> [Assignment]
Please reproduce the data exactly, though every picture must stay out.

-- Records provided follows --

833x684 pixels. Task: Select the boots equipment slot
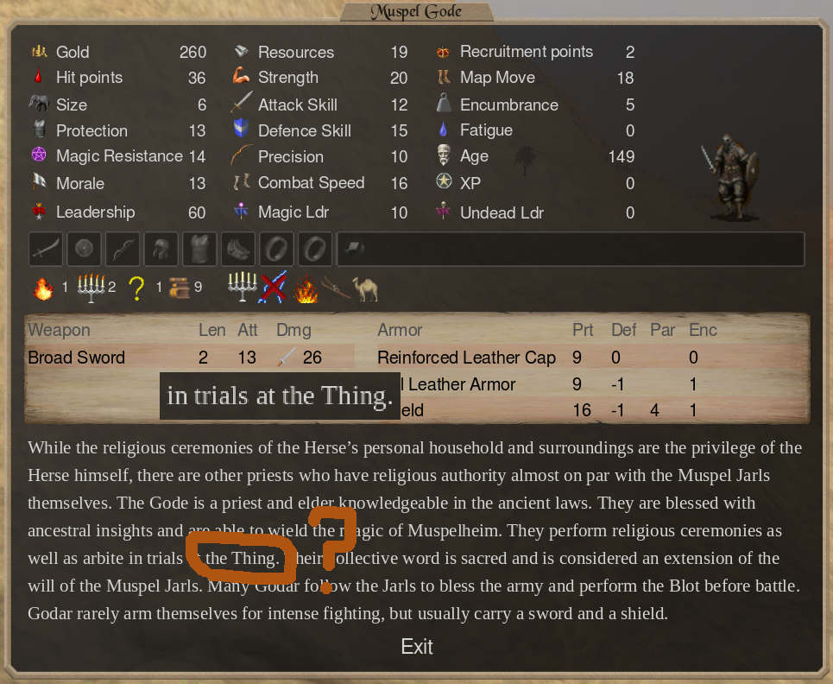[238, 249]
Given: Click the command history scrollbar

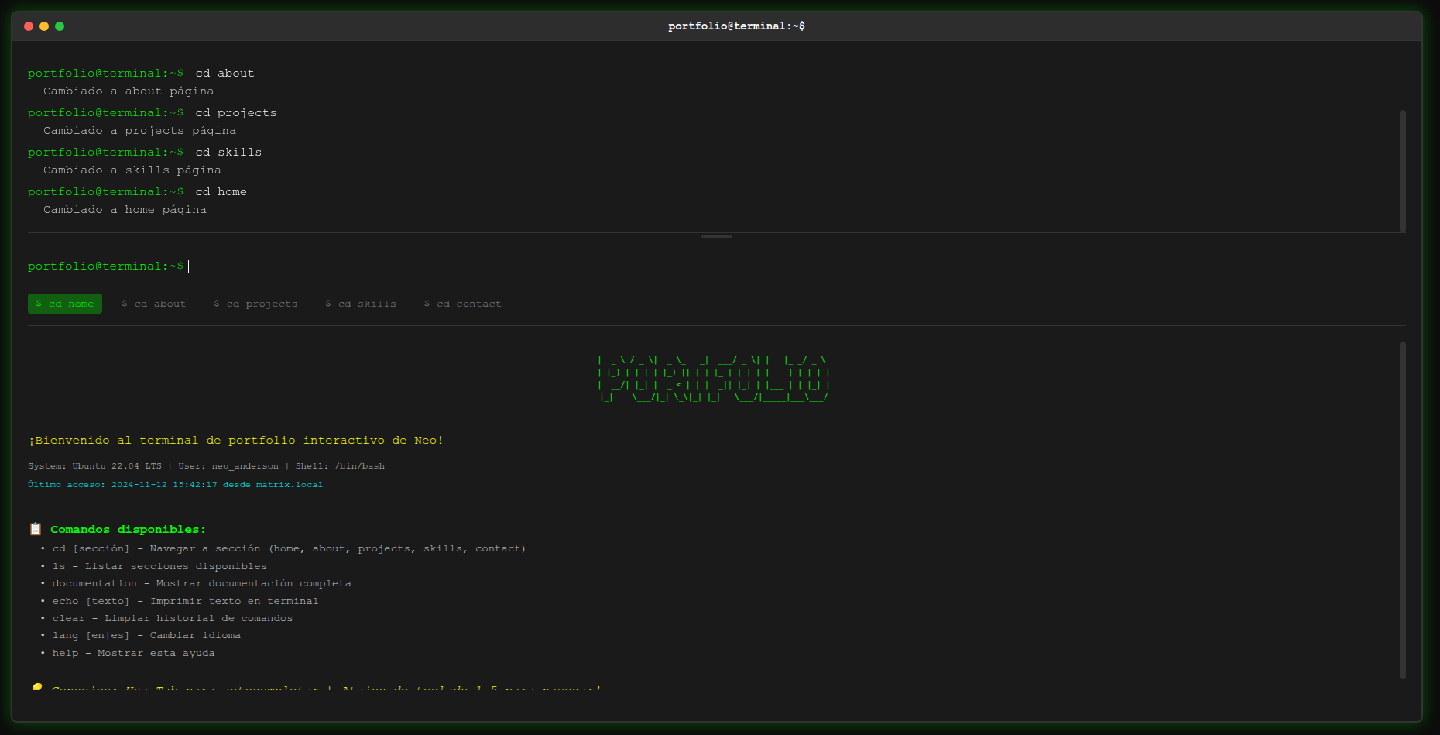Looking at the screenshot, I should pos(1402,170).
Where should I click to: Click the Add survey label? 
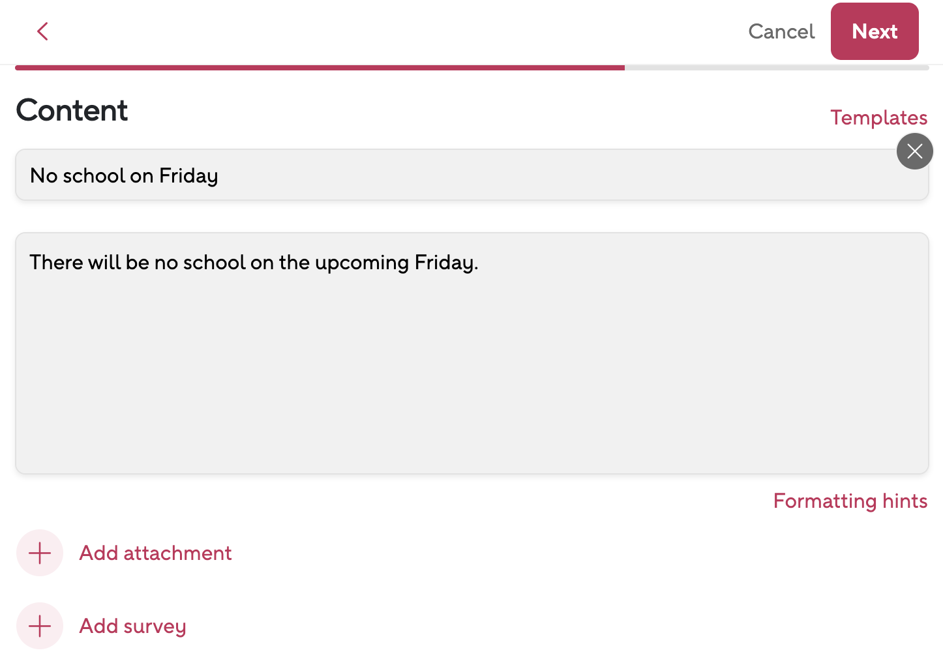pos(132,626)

-- Records provided concluded --

> [The completed task]
833x684 pixels. Task: Select the boots equipment slot
[238, 249]
Given: Click the command history scrollbar

Looking at the screenshot, I should pos(1402,170).
Where should I click to: Click the Add survey label? 
pos(132,626)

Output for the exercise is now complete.